Такие листовки были наклеены на столбы, на дома, на заборы.

Часам к двенадцати дня полиция рассыпалась по всему городу и принялась уничтожать листовки, но они были приклеены «на совесть» и отдирать их было трудновато.

Орудуя шашками, словно ножами, соскабливали городовые крамолу со стен. А под ногами у них то и дело вертелись мальчишки-татарчата, которые раздавали публике точно такие же листовки, словно это были самые обычные ежедневные газеты. Городовые не знали, что им делать сначала: ловить ли чертенят-мальчишек или соскабливать листовки со стен.

Чуть ли не каждый месяц то в одном районе города, то в другом полиция разгоняла демонстрации.

26 октября в Казани умер арестованный студент, социал-демократ Симонов. Два месяца провел он в тюрьме и четыре месяца — в окружной психиатрической больнице. Больница оказалась хуже тюрьмы. Студента нарочно поместили в отделение, где содержались самые нечистоплотные из душевнобольных. Его лишили прогулок и не выпускали даже на больничный двор. Четыре месяца дышал он спертым воздухом, а у него была чахотка.

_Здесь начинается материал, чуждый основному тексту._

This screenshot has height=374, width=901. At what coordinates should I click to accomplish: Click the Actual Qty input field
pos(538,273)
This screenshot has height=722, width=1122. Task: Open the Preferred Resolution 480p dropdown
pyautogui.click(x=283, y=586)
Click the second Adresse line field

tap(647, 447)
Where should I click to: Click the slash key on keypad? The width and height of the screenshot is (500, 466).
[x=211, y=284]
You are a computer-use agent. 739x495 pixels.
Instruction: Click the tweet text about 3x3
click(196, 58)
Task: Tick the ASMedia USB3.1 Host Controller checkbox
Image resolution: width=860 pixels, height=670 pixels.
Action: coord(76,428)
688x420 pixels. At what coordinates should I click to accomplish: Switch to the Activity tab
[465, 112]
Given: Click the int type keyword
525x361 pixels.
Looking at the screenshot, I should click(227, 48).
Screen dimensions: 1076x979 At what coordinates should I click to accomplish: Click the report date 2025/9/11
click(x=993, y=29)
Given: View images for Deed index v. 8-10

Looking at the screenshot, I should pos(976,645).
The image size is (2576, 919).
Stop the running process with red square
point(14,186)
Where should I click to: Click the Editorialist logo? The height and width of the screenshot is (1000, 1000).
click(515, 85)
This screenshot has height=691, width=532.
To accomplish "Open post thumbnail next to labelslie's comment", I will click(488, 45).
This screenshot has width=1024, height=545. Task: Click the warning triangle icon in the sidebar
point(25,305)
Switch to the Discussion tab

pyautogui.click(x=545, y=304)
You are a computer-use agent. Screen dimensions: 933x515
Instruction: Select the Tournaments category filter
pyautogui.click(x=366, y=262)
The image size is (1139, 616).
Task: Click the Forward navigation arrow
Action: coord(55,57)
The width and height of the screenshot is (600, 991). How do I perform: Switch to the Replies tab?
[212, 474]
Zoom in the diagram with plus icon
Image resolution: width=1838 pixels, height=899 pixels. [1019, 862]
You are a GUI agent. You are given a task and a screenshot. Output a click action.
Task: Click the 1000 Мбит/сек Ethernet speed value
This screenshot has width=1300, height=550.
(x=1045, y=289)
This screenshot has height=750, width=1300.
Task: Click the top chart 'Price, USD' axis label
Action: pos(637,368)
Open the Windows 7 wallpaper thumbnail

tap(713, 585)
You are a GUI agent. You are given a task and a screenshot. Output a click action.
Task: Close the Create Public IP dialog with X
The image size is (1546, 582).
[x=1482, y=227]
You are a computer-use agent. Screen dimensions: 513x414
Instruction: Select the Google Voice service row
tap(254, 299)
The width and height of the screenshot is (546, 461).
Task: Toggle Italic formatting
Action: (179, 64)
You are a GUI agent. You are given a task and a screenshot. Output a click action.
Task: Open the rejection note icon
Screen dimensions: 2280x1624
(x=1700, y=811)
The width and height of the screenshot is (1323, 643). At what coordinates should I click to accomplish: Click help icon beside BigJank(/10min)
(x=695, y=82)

Он лежал в больнице, но никто его не лечил. Врач к нему даже и не заглядывал, но зато каждый день его палату неизменно посещали жандармы и следователи. Они старались выпытать у полумертвого Симонова имена тех людей, которые участвовали вместе с ним в революционной организации.

И вот Симонов умер.

Огромная демонстрация студентов и рабочих была ответом на это убийство. Симонова провожали на кладбище с красными венками и с революционными песнями. А через несколько дней, 5 ноября, в годовщину Казанского университета, в память Симонова была устроена вторая демонстрация, какой в Казани еще не видели. Полиция разогнала студентов и рабочих нагайками. Тридцать пять студентов было арестовано.